Under that principle, Canva optimized its quality assistance model by making data-driven decisions when possible. These data-driven decisions allow Canva to prioritize testing the most used features first, hypothesizing that if any bugs slip through to the production level, they would tend to end up in lesser-used features.
“There’s no software out there with zero bugs. What’s important is how often your users encounter them and how critical they are,” Pang wrote.
Code Coverage and Unit Testing
Canva code exists in a monorepo and an owner’s file identifies who owns a certain area of the code. For code coverage, Canva focused on unit tests because they, “give the most detailed coverage information compared to integration tests, which are much more difficult to assess.”
Using unit tests, Canva engineers looked at the code coverage for the code owned as a team. This raised visibility on features with very little code coverage so they could focus their efforts on areas with few automated tests.
Here were some common first reactions Canva heard when presented to the development team:
“Oh but I’ve written integration tests for that.”

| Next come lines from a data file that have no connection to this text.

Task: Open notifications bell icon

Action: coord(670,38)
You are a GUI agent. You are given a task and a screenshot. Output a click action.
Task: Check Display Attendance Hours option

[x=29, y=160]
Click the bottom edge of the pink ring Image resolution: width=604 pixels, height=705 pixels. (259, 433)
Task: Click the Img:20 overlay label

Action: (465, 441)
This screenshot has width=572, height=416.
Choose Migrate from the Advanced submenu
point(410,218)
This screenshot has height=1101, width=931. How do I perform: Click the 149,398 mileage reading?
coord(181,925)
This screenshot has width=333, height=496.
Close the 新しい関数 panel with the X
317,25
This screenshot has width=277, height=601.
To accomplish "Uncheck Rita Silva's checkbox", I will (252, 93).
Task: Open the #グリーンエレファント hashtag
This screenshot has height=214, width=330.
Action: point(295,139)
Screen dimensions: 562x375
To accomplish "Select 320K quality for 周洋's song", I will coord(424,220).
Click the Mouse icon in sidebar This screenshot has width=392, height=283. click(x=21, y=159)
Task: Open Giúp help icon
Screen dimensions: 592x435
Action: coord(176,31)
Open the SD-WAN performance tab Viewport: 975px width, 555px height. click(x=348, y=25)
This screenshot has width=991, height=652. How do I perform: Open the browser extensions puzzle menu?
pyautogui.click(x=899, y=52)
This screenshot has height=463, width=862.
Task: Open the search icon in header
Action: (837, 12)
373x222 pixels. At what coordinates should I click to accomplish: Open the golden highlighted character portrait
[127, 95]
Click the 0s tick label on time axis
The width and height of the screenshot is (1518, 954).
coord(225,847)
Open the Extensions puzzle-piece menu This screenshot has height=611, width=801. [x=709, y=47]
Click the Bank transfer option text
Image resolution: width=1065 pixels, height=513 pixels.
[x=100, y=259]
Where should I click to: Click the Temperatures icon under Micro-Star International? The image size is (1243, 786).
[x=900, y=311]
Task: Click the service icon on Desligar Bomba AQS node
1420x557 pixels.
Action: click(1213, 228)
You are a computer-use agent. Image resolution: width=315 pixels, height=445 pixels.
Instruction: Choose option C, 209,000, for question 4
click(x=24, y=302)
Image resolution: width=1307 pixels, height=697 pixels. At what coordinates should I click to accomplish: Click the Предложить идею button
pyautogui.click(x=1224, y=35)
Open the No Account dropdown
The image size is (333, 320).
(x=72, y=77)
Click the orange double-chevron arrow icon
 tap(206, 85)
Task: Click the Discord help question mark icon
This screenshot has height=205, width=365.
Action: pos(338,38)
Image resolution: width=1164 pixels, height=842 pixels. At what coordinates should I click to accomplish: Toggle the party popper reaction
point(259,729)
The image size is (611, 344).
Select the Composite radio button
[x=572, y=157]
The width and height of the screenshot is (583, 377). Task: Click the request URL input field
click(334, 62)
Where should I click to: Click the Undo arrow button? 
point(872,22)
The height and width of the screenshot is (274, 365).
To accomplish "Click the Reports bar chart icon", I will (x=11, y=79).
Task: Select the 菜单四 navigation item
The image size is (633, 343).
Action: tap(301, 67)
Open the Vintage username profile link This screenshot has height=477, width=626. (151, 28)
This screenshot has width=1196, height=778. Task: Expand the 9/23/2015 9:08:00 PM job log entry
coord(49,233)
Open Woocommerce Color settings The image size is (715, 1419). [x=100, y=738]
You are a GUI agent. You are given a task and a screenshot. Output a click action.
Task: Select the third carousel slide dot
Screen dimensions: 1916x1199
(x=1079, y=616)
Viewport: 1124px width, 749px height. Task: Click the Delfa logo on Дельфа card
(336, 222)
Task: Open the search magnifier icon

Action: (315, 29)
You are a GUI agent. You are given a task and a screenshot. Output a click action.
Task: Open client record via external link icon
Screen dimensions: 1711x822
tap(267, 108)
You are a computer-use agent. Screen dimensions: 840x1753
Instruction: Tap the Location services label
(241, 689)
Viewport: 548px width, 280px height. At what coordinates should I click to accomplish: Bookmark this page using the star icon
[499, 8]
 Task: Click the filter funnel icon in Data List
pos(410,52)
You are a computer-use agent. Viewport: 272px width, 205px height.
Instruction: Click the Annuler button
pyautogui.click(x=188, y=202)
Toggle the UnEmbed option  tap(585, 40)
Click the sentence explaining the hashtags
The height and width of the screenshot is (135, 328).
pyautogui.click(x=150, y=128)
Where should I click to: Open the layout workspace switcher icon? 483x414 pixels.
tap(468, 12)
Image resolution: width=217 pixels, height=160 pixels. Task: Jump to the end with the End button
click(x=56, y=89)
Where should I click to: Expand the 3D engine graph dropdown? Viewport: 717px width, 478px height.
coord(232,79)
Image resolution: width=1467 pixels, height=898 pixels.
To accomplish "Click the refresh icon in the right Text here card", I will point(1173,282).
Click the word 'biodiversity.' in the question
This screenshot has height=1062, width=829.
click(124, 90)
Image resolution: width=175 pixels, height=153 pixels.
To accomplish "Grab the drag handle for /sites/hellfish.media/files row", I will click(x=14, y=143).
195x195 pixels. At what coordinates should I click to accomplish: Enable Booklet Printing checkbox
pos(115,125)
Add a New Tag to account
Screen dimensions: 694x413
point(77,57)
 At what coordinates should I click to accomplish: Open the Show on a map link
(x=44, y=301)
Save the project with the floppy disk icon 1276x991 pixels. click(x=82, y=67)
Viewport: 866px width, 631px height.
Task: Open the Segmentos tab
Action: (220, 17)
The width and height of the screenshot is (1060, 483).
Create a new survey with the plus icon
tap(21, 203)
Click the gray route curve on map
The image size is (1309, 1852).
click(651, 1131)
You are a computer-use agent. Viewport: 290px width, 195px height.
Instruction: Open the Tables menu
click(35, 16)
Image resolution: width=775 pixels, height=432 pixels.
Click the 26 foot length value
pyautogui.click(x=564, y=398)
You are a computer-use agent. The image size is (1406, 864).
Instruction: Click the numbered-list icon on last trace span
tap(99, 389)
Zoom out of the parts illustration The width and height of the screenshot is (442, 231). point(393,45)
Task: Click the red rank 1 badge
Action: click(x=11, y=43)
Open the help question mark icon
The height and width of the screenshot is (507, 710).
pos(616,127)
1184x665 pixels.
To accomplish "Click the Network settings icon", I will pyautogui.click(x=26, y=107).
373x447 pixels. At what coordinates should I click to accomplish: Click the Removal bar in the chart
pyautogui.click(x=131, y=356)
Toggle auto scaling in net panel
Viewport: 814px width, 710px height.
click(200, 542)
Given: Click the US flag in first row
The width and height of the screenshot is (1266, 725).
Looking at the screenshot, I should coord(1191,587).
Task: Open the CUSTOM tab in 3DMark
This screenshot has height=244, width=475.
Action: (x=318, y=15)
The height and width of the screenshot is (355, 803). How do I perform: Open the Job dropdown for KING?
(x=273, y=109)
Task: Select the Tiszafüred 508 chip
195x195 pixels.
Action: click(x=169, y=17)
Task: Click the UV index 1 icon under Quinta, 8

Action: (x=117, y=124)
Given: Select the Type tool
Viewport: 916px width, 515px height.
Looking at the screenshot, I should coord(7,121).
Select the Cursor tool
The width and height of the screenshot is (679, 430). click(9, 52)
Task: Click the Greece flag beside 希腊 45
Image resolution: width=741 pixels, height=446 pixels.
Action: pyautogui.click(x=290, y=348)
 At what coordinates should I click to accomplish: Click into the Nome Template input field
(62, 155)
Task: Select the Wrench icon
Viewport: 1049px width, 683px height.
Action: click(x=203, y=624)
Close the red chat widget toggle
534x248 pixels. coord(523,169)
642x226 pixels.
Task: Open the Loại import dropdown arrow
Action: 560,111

Pang says this is, “the most common answer you will get, and that’s fine.” The purpose of this is to raise awareness on the amount of tests needed per shipped feature. They suggest creating a team dashboard to which integration tests covers specific user scenarios.
“Oh yeah, we kinda know about it, but we don’t have time or space to work on it.”
The challenge behind this comment is technical debt. There’s a risk the team is only working on new product features and is lacking the time needed to work on current technical debt or engineering foundation work. This may lead to the accrual of more technical debt over time thus hindering the ability to scale more in the future.
Canva’s suggestion here is to pick up at least one technical dent or engineering foundation work ticket from the backlog every sprint to minimize the accrual of technical debt. Pang says, “You want to be paying off your technical debt faster than accruing it.”
“Code coverage itself isn’t useful because we don’t know what we are looking at.”
To this Canva replied with a question, “And that’s a fair call because those numbers don’t really mean anything without context. So, how do we get around this?”
A Deep Understanding of the User Experience
“A quality product doesn’t only mean it’s free of bugs. It also has to be easy for users to discover and use a new feature well,” explains Pang. More users skew more towards trying to get around the issue than those who create a support ticket. This just means its more important for Canva’s QA engineers to be able to, “pick up moments like this to help reduce our users’ friction points as much as possible.”
The image below shows the area in the user interface where an administrator can invite someone to join their team from the homepage sidebar.
This next image shows the area in the user interface where an administrator can invite someone to join their team after the design is made.
In this example understanding some of the following information about how administrators prefer to invite people to their team is useful data collected for making these data-driven decisions:
- Is desktop or mobile more popular?
- Is the homepage or once the design is made more widely used?
These data points can be further broken down and help to focus testing on the highest traffic areas as well as determine the severity and priority of bugs accurately. Should any bugs slip though, now Canva has a way to determine the number of users affected per any specific feature bug. This also helps reduce alert fatigue as every bug alert that comes in doesn’t have the same priority.
These analyses led to better tests for areas that have the highest feature usage with the lowest code coverage. It also helps mitigate the risk of the component breaking in the future and affecting many users.
A Shift Towards Quality
The team started with easy-to-achieve goals and regularly reported metric improvements. Over time, their scope grew. It took time but they started to see better test coverage, less code rework, and greater confidence in the team when releasing new features. Pang says, “In the past three months, we saw zero incidents across three teams that I work with (and hope to keep it that way!)”
Since there’s no way to get to 100% unit testing and unit testing isn’t perfect, the team supplemented with other QA activities such as QA kickoffs, testing parties, and reviewing designs before engineering work starts.
There is a constant balance between investing time in engineering foundation work and shipping features. There is a better understanding of the current health of the code with an objective measure to work towards.
All of this results in a better user experience.